**** SOURCE PASSAGE ****

The resident beneficiaries contributed $792,500 in counterpart funding and Village Captain Clive Patterson said the commissioning was a grand occasion for him and other villagers.

He said the facility has a great role to play in the human development of the population and children in particular should take full advantage of it and ensure its proper care.

Mr. Patterson said the Village Council has appointed a management committee, including himself, as part of the mechanism in place to effectively run the institution.

Also in that group is Santa Mission Primary School Headmaster, Mr. Gordon Cheong, Mr. Gouveia and a representative of the Parent/Teachers Association, with Patterson as Chief Executive Officer of the library.

Two persons from the village were trained as librarians to conduct the operations under the umbrella of the National Library, which would lend its continuous support.

Gouveia, who runs Arrowpoint Tourist Resort in the area, said the library was conceptualised when he adopted the school in 1996 but joint efforts utilising resources available there were unsuccessful.

Now it has come to fruition with SIMAP financing, there could be positive developments for the community.

“The children are going to be reading and their knowledge base is going to be widening,” Gouveia observed.

****

- GIVEN PROBLEM: Resume the passage about the new village library, picking up right after its last sentence and writing on in the same style.

**** DATASET EXTRACT ****

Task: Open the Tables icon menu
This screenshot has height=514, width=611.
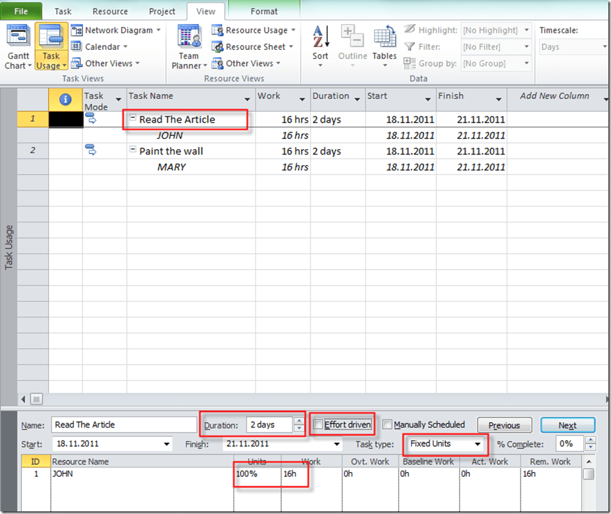Action: tap(384, 44)
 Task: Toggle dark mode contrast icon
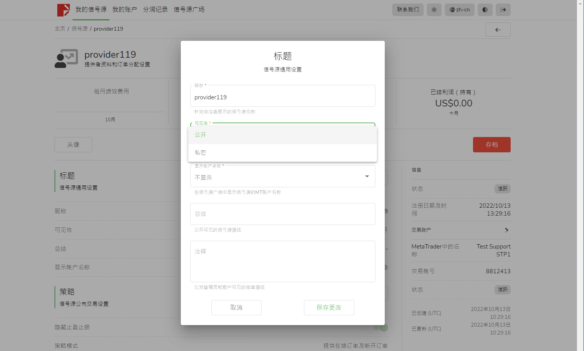pos(485,10)
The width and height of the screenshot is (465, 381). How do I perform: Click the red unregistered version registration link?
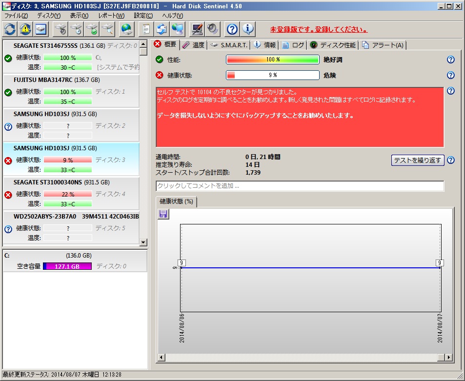tap(319, 29)
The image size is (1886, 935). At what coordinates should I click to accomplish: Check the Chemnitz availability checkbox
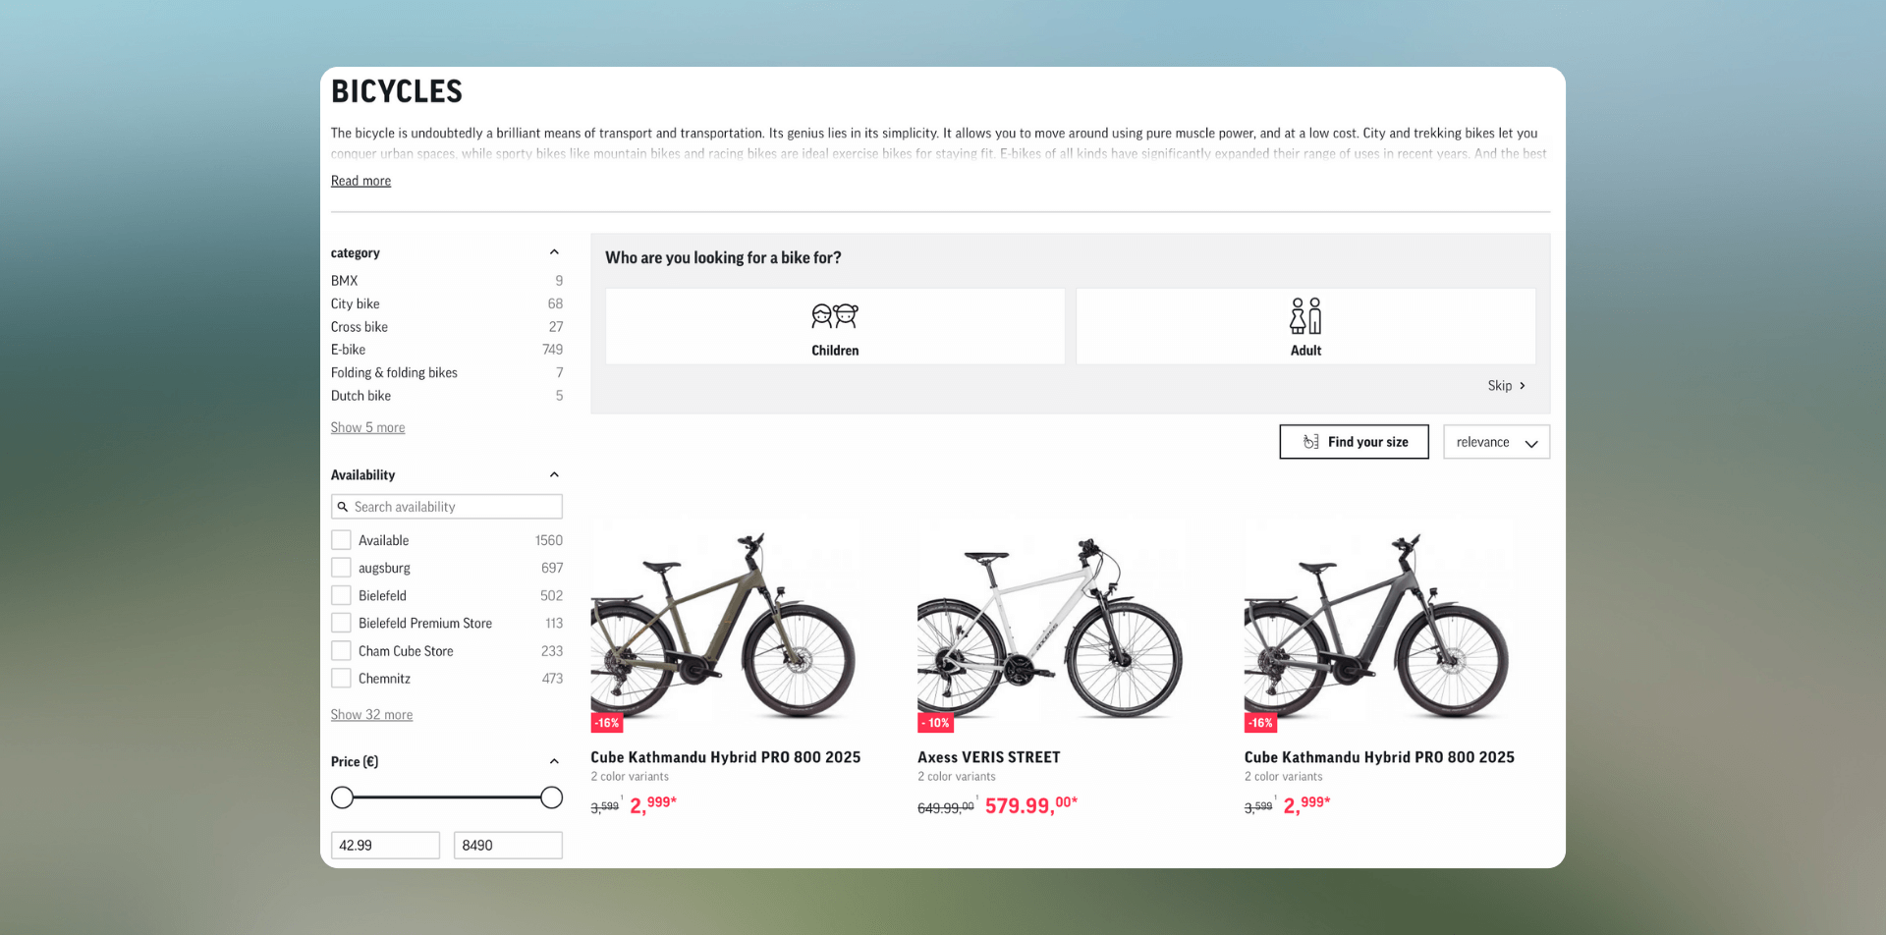341,678
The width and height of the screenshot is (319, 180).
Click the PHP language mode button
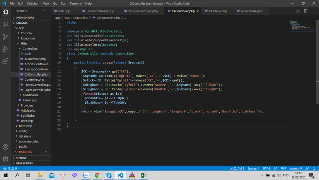pyautogui.click(x=283, y=168)
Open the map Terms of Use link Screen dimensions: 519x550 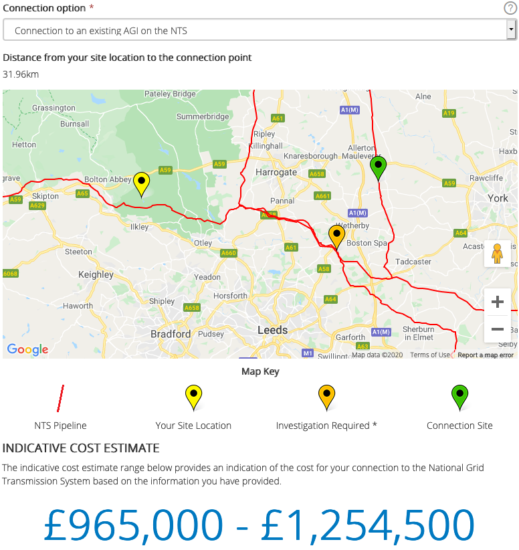tap(430, 355)
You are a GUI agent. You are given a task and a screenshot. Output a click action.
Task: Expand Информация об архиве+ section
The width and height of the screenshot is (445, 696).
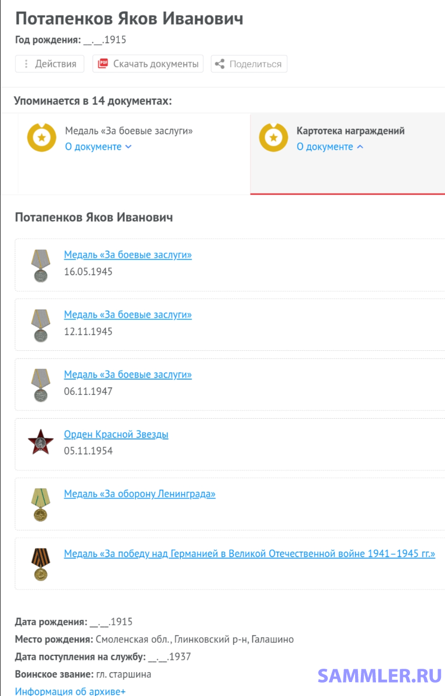coord(70,691)
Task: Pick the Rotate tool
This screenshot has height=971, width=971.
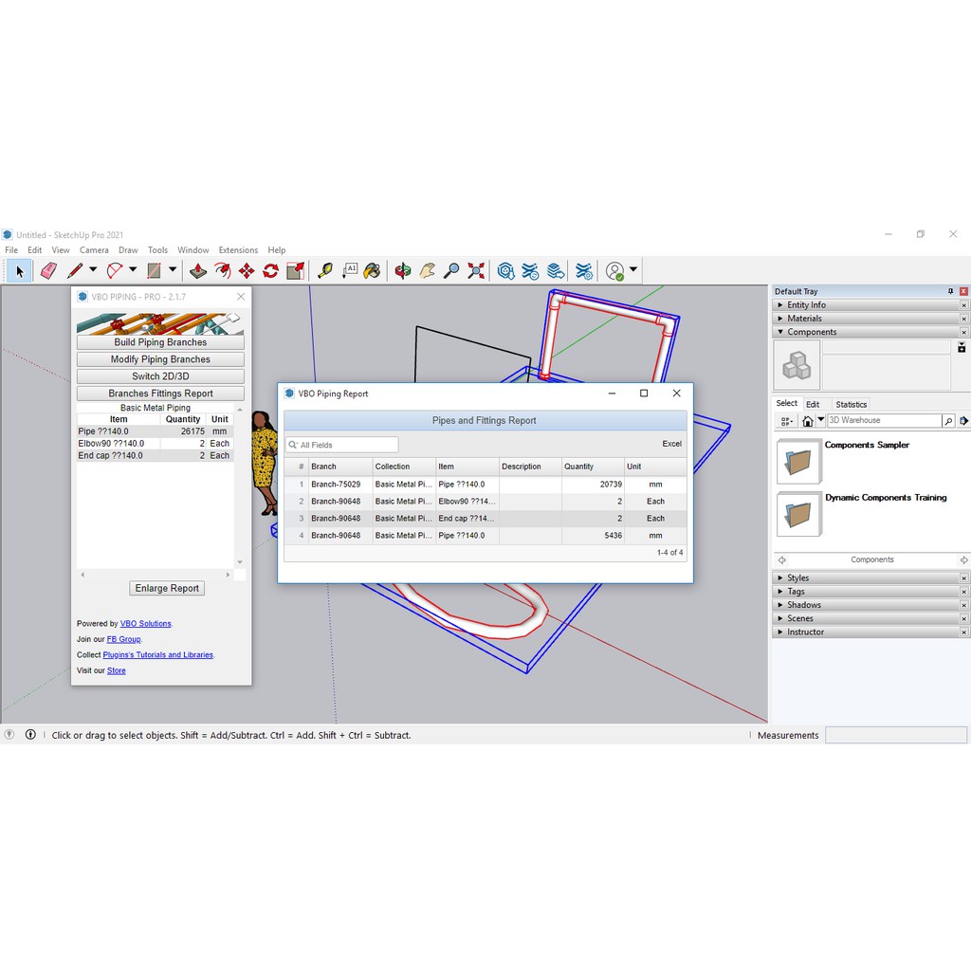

****

- THE REPLY:
He said he considers education a vital component in the nation’s development thrust but it would necessitate the careful utilisation of the limited resources to harmonise human beings and their environment in a productive way.

“This is exactly what you see here today. After I conceptualised this idea of a library here, a few years ago, I thought, at the time, of the tremendous benefits which could derive from it,”Gouveia said.

He said the setting up of such a service directly links tourism and community development in Guyana and he hopes similar patterns would be followed at other tourist establishments.

Gouveia said reading and research are literacy factors which, when taken seriously, would perpetuate development, dispel ignorance and justify the calls for international peace and understanding.

He pointed out that the undertaking is a consolidated effort also by the Village Councilors, other villagers and many more individuals.

Minister of Education, Dr Henry Jeffrey, in the keynote address, emphasised the importance of libraries to children whose abilities must be recognised by their elders.

“Every child is an enterprise and has specific potentials and abilities, but it is up to us, as adults, to try our best to mould those potentials,” he posited, urging parents and teachers to accept the challenge.

“There is no such thing as a dull child. What we do have is our incapacity to find out what it is that child is doing,” Jeffrey declared.

He said, most children, if treated as individual plants and nurtured, would have their potentials better understood and the relevant resources would be used for their development.

Jeffrey said libraries have taken up added importance today because jobs that require manual labour are disappearing and in almost any employment people must understand how to collect information and package it in such a way that others would want to pay for it.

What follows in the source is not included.